In this singular scheme the sale has been recorded into the company's system but the payment on the receivable has not been received. The person in charge of receiving payment in the enterprise physically steals the check and cashes it at the bank. If the laborer is able to overcome the issues with cashing the checks such as endorsement and convincing the bank that the transaction is legitimate then they must deal with how to conceal the fraud when the customers balance becomes delinquent. If the laborer is not true the enterprise will send late notices to customers that will likely consequent in complaints from customers with a copy of the canceled check. Fraudsters have gone around this by intercepting the notices or manipulating the address of the buyer in order to reroute the mail. A major red flag for the opportunity to commit this scheme is when the laborer that receives the mail is also the same person that has the job of recording the receipt. By properly segregating duties and marking all checks for deposit only, a enterprise can easily reduce the potential of this skimming scheme.

Short-Term Skimming

The final kind of short-term skimming is less about stealing the money than borrowing it in order to procure revenue from the time value of money. By delaying the receipt of payment the laborer is able to use the funds for short term investments generating interest for the perpetrator. The means of obtaining way of the money could be any of the forms above but there is a clear difference that in this case the money is at last returned to the enterprise and the only loss is the time value of that receipt.

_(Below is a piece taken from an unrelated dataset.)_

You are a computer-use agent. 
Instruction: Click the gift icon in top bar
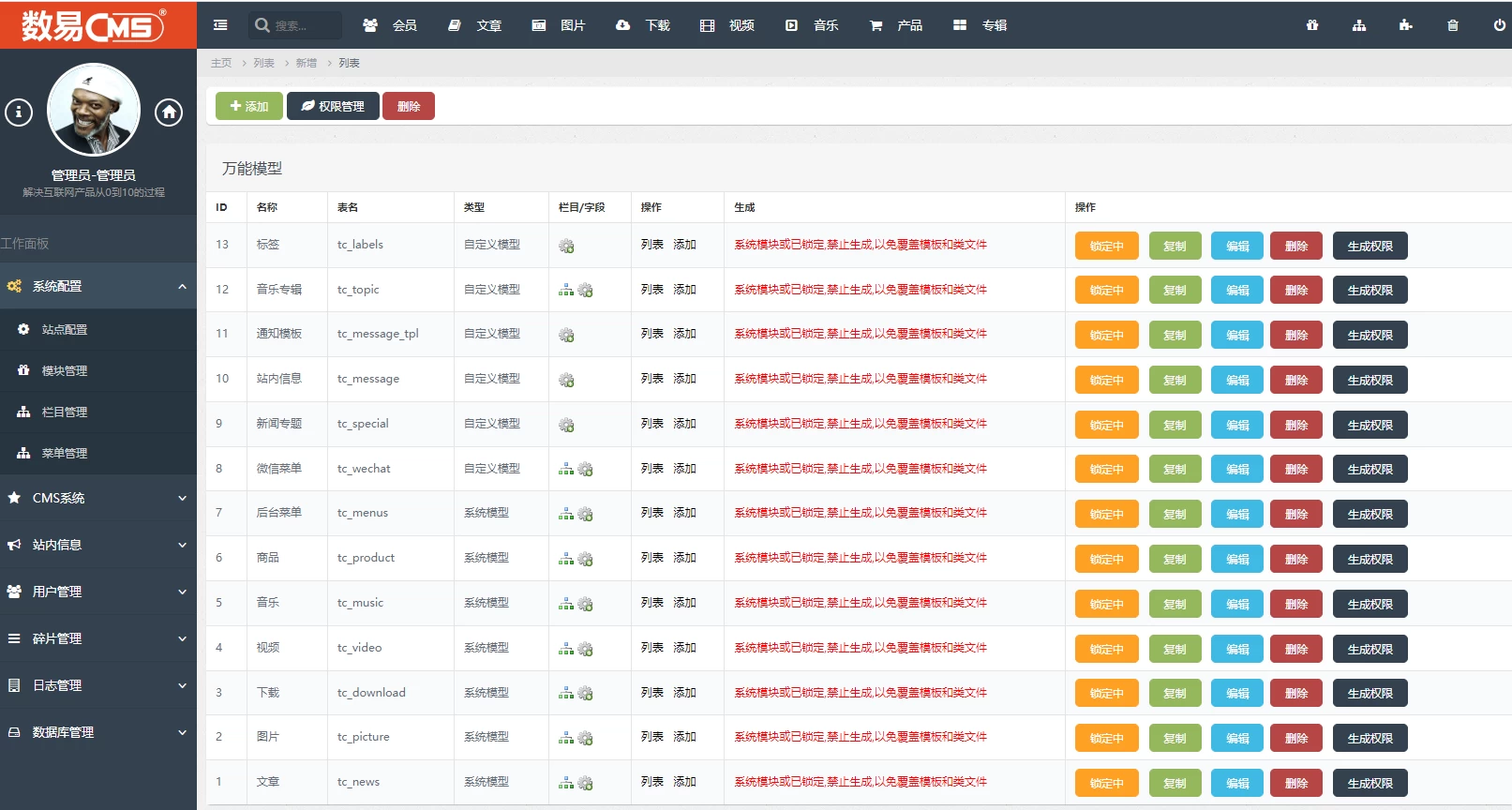(1312, 25)
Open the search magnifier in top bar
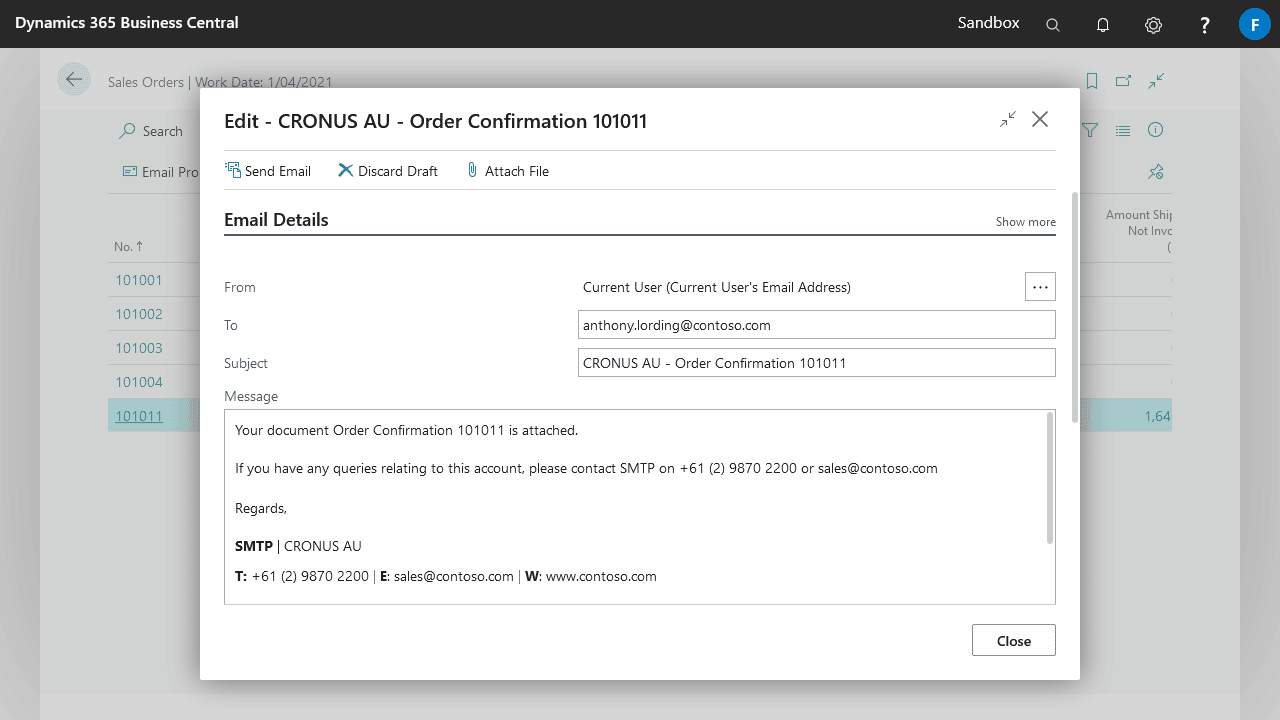 (x=1053, y=25)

Red flags in this area would consist of a higher days sales outstanding ratio or unusual payment timing when compared to historical buyer payment especially when seeing at exact customers.

Fraud Prevention

Regardless of the method of skimming the most foremost means of stoppage is establishing proper internal controls. Segregating duties and laborer awareness of the company's procedure on theft can eliminate the opportunity and rationalization of committing these frauds. When early detection fails skimming can lead to very high-priced losses and a corporate culture that ignores the signals of fraud.